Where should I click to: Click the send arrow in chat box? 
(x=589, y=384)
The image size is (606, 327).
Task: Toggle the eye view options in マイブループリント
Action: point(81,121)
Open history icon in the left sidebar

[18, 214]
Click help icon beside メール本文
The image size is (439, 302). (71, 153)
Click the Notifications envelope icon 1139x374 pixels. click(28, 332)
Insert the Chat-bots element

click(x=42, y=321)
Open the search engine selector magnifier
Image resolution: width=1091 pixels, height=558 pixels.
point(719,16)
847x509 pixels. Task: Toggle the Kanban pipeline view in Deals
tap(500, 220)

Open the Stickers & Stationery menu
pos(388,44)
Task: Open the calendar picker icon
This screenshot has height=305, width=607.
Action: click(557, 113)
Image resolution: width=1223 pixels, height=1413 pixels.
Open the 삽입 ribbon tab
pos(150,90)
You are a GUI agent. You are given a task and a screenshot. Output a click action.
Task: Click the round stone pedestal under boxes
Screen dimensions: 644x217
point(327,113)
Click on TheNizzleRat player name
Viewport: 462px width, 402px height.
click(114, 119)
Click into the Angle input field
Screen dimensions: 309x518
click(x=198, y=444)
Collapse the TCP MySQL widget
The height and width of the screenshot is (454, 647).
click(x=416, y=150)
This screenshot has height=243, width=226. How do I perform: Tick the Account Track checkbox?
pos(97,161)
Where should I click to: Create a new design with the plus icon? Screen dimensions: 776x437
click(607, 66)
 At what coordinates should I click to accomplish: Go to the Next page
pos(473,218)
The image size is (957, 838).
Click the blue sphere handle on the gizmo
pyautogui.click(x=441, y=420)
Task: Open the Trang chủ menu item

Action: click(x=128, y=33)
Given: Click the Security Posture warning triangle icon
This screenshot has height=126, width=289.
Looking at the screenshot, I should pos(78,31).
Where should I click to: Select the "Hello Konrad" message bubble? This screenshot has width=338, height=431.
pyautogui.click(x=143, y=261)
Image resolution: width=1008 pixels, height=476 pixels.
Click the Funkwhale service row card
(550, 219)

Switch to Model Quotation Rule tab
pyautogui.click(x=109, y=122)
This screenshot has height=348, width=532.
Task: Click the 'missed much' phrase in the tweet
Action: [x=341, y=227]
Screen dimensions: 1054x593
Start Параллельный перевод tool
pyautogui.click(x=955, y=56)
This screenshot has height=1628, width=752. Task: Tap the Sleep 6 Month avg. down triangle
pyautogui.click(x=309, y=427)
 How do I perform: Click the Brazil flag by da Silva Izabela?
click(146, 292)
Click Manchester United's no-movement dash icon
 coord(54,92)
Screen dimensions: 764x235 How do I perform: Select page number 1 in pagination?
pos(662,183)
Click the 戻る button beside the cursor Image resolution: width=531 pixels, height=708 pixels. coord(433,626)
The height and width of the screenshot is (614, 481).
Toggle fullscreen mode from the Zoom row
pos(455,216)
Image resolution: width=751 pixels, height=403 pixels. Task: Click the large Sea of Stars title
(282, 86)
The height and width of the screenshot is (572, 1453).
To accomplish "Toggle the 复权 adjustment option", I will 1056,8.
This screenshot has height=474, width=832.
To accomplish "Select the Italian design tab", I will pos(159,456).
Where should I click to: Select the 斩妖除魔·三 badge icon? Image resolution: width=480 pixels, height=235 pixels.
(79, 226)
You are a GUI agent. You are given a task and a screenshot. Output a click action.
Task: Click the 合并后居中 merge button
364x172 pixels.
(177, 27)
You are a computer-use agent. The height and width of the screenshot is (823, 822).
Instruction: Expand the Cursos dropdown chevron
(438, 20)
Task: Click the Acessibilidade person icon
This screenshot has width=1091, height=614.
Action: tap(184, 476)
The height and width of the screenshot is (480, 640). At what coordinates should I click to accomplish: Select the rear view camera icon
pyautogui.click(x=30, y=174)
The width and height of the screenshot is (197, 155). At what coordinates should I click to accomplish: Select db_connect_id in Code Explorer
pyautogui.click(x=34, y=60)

========

Task brief -
Your answer must be the lines from the one holding "You are a computer-use" to the end of the listing above, exactly as written and nothing else.

Task solution -
You are a computer-use agent. The height and width of the screenshot is (823, 822).
Instruction: Expand the Cursos dropdown chevron
(438, 20)
Task: Click the Acessibilidade person icon
This screenshot has width=1091, height=614.
Action: tap(184, 476)
The height and width of the screenshot is (480, 640). At what coordinates should I click to accomplish: Select the rear view camera icon
pyautogui.click(x=30, y=174)
The width and height of the screenshot is (197, 155). At what coordinates should I click to accomplish: Select db_connect_id in Code Explorer
pyautogui.click(x=34, y=60)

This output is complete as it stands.